▸ **WHAT THE EXERCISE ASKS**
No line of the records may be dropped; print them all again exactly.

▸ **DATA LISTING**
--- START ---
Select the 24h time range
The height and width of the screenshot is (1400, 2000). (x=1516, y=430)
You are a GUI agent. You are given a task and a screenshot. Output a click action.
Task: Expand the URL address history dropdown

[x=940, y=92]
--- END ---
▸ **RESPONSE AREA**
Select the 24h time range
The height and width of the screenshot is (1400, 2000). (x=1516, y=430)
You are a GUI agent. You are given a task and a screenshot. Output a click action.
Task: Expand the URL address history dropdown

[x=940, y=92]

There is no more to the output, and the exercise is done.